Let's try a basic scatterplot in ggplot2:
ggplot(diamonds, aes(x=carat, y=price)) + geom_point()
Adding a factor variable (color)
to our “aesthetic”
ggplot(diamonds, aes(x=carat, y=price, color=clarity)) + geom_point()
We can add even more information by manipulating the size of the points in the graph as follows
ggplot(diamonds, aes(x=carat, y=price, color=clarity, size=cut)) + geom_point()
We can also add trend lines by adding a geom_smooth
layer to our plot
ggplot(diamonds, aes(x=carat, y=price)) + geom_point() + geom_smooth()
We can also add options to any layer. For example, let's tell R to use linear regression to draw the trend line:
ggplot(diamonds, aes(x=carat, y=price)) + geom_point() + geom_smooth(method="lm")
We can also work backwards and remove layers. For example, this plot removes the points from the graph:
ggplot(diamonds, aes(x=carat, y=price, color=clarity)) + geom_smooth()
When we want to put multiple plots next to each other, we use “facet wraps”:
ggplot(diamonds, aes(x=carat, y=price)) + geom_point() + facet_wrap(~ cut)
The ~
in R generally refers to one object or variable
being “explained by another”
And of course, we could bring back in color, and trendlines as follows:
ggplot(diamonds, aes(x=carat, y=price, color=clarity)) + geom_point() + geom_smooth() + facet_wrap(~ cut)
Thus far, we have only worked with scatterplots, but ggplot can produce many other great graphs as well. For example, let's Try out a line graph:
ggplot(diamonds, aes(x=carat, y=price, color=clarity)) + geom_line()
Now, let's try a histogram:
ggplot(diamonds, aes(x=price)) + geom_histogram()
Once again, each layer has options, such as binwidth
ggplot(diamonds, aes(x=price)) + geom_histogram(binwidth=100)
Boxplots are a useful way to do a quick analysis of variance because they describe the standard errors very vividly:
ggplot(diamonds, aes(x=color, y=price)) + geom_boxplot()
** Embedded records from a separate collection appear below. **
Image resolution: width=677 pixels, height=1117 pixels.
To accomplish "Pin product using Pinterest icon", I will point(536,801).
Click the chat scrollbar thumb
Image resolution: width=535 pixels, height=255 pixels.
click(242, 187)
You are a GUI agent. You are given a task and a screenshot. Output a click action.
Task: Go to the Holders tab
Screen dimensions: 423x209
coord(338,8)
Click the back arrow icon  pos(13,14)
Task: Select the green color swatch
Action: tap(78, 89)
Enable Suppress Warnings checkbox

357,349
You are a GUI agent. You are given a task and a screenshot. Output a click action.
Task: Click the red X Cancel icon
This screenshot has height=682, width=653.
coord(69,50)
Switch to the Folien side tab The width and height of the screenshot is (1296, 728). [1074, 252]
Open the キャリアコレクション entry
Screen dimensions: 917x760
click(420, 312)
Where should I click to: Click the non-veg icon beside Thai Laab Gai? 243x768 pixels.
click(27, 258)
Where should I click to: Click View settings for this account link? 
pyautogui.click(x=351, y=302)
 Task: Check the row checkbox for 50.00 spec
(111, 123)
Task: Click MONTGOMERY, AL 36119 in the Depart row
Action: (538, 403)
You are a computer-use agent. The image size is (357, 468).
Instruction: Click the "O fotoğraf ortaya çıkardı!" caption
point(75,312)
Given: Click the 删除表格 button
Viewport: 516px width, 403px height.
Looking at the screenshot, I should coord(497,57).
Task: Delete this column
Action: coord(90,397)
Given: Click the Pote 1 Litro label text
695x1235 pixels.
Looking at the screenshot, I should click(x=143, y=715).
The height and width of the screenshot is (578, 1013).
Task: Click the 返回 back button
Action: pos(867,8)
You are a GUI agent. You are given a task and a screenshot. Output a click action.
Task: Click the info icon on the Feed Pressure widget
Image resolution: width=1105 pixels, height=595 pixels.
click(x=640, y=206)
We can also create “Violin Plots”, that combines boxplots with rotated kernel density plots:
ggplot(diamonds, aes(x=color, y=price)) + geom_violin()
1) Load the mtcars
data
2) plot the relationship between the mpg
and hp
variables in the form of a scatterplot with facets for the gear
variable
ggplot2 is the most popular visualization package in R at present but there are many others that become available all the time. One of my favorites is “tab plot”:
install.packages("tabplot")
This command let's you visualize your entire dataset at once:
library(tabplot)
tableplot(diamonds, fig.height=5)
Another popular visualization tool is the heatmap. We can do these in ggplot, but we can also do it in base R:
First, let's look at an example that comes from Nathan Yau's “flowing data” website. First we read in some data about NBA players:
nba <- read.csv("http://datasets.flowingdata.com/ppg2008.csv", sep=",")
Next, let's sort the data by points and drop the first column because we don't need it:
nba <- nba[order(nba$PTS),]
row.names(nba) <- nba$Name
nba <- nba[,2:20]
The heatmap
command requires data be in matrix format, but then we can easily run the command as follows:
nba_matrix <- data.matrix(nba)
nba_heatmap <- heatmap(nba_matrix, Rowv=NA, Colv=NA, col = cm.colors(256), scale="column", margins=c(5,10))
myplot<-ggplot(diamonds, aes(x=color, y=price)) + geom_violin()
ggsave(file="organ donation.png", plot=myplot, width=5, height=5, dpi=300)
Most journals want you to use at least 300 dpi.
png("myplot.png", width=4, height=4, units="in", res=300)
nba_heatmap <- heatmap(nba_matrix, Rowv=NA, Colv=NA, col = cm.colors(256), scale="column", margins=c(5,10))
dev.off()
If you get funky errors on a Mac, you may need to install XQuartz.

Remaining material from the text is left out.